From Pastor Ben Vineyard
This is my first Reformation as a pastor and it’s a big one: the 500th anniversary of Luther posting the 95 Theses in Wittenberg. Now I’m a pastor in this great tradition. Special 500th anniversary stoles were even donated to the seminary to be given out to pastors receiving their first call in 2017. I timed this just right!
There’s much to celebrate with this 500-year milestone. Luther began the process of clarifying the faith, returning the church to what had been rightly taught in the past but clouded in his present. Luther and his companions recalled and proclaimed the ancient faith, that God’s grace in Jesus is pro me, for me (and for you!). God’s saving work is done extra nos, outside of us, something God accomplishes in Jesus and declares to you and me!
Hearts were being liberated and returned to proper alignment with God, trusting not in what could be done, trusting not even in how much faith one had, but rather trusting alone in what God said about them: “On account of Jesus who died and rose, your sin is forgiven. You are forever my beloved child sealed to me in baptism. I will nurture you in a new life of trust, providing you a meal for your strengthening and a community for your journey. Be filled with my Spirit to walk a new journey.”
This is great news indeed! Forever good news! And it is forever the heart of Christian faith, that by Christ alone we receive God’s grace. It alone grafts us into life with God. We trust these words said to us and about us by God our Father, that we are chosen, forgiven, and loved. These things we proclaim and meditate on as they come from Scripture alone. Here we stand; we can really do no other.
These things will swirl in my mind as we celebrate Reformation this year. One other thing will too, a recent learning from the seminary. I cherish the idea that “Protestant” doesn’t really capture the essence of Lutheranism. Luther did not split from the Roman Catholic church. He declared what Rome once believed yet had then clouded. His desire was to see the church unified and focused on Christ and the gifts of God once again.
We are not protesting. We are being and we are trusting what God says about us and the world around us. We are the church and you’ll find pleasantly revealed in the Augsburg Confession a regula fide, a regular or normal content of faith that’s always been taught in the true, universal (small “c”) catholic church. The Augsburg Confession speaks back to God and the people what the Scriptures have faithfully presented since God inspired their writing.

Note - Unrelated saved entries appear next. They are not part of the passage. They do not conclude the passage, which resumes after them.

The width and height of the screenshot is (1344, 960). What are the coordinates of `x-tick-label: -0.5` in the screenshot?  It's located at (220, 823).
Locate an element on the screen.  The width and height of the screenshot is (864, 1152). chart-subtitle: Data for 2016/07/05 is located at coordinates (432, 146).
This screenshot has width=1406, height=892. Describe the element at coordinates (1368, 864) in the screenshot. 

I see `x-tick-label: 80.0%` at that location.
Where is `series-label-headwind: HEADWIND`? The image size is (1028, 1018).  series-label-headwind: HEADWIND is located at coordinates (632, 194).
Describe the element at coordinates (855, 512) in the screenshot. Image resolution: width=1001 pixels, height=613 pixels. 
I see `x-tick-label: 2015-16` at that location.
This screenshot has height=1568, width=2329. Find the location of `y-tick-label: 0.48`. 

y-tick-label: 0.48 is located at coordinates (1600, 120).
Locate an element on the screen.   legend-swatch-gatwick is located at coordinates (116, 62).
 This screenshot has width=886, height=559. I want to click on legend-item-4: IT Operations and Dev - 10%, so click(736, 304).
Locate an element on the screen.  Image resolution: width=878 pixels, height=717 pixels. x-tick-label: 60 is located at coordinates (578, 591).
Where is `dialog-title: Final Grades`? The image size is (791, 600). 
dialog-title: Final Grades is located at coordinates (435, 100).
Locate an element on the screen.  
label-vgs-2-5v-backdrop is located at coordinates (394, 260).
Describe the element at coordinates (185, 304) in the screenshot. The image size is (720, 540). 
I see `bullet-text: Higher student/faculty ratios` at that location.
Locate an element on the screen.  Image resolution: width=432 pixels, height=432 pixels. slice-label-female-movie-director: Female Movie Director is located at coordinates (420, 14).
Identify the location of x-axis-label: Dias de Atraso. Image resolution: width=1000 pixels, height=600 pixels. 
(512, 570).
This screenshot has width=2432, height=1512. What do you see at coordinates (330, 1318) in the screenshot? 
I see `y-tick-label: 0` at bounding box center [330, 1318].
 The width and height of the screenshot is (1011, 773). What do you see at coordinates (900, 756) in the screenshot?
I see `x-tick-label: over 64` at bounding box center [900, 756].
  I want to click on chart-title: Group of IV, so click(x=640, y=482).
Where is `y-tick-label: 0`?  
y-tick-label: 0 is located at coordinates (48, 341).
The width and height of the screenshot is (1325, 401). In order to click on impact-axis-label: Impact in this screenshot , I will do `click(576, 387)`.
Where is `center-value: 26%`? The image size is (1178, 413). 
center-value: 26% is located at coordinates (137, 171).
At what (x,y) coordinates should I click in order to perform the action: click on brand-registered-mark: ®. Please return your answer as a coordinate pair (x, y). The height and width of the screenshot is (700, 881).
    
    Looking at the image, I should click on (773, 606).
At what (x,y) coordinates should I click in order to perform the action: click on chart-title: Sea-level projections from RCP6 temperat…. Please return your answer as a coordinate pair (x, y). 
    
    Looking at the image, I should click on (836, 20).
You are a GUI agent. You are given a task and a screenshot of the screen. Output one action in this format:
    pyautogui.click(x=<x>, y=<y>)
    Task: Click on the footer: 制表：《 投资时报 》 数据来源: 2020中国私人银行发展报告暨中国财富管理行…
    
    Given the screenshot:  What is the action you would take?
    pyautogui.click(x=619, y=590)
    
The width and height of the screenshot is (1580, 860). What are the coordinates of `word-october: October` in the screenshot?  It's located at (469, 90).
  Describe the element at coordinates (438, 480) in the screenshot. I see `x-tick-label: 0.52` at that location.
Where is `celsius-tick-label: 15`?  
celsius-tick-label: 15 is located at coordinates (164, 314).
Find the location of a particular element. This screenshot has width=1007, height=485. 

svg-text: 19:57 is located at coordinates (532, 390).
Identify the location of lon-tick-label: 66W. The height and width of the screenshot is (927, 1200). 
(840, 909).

The most beautiful thing about this is that we LCMS Lutherans are not the only ones. We are not alone. While the Augsburg Confession is a fantastic confession (a speaking back to God what God has first spoken), having the AC in your back pocket does you little good unless your heart is bent to trust in Him of whom it speaks. The Confession echoes the Bible and the Bible echoes Jesus. Christ crucified. Christ risen. Christ reigning. Christ coming again. All for me, for you, for all Christians who trust in Jesus the Christ. We trust what is said about Jesus and said about us. We stand firm. We can do no other.
Yes, we stand, filled with conviction. Our hearts release pride in having the answers and are filled with compassion and peace. Trusting all the more in what God says about us, we begin to trust his call to follow him, to be disciples, to be a people who declare the Word of God in our neighborhoods and a few corners of the globe. We declare in word and action, voice and silence, story and song. We declare. We approach the world. We are filled with the peace of Christ which surpasses anything we can understand. And we move, filled with grace, trusting God who says, “You are my beloved child…”
To nurture this process and journey in our church, Pastor Mark, Pastor Phil and Rebeka Cook, Jenny and me (Pastor Ben Vineyard), and Al and Julie von der Linden have started learning a specific rhythm that can be repeated over and over again to help people become closer followers of Christ and join with others to be a people on mission.
We were just in Omaha learning more about this through an LCMS organization called Pastoral Leadership Institute(PLI) – Discipleship to Missional Community (D2MC). The time in Omaha helped us recognize that the transition to becoming a discipling leader begins personally. We had the opportunity to see it, study it and experience a life integrated in discipling as they prepare to lead.
This formation process will continue for us. We’ll keep learning and you’ll keep seeing the fruit of it at Trinity. We want to all the more participate in your growth as Christians, to provide relationships and leaders who invite you and challenge you in the trusting walk of faith. We want to get better and better at this that the world around us may hear the Good Word of Jesus spoken to them and about them, that God loves all in Jesus, that God grants new life to all through forgiveness and grace.
Be filled with everlasting hope that your hearts may abound in the peace of Christ our Lord. Amen.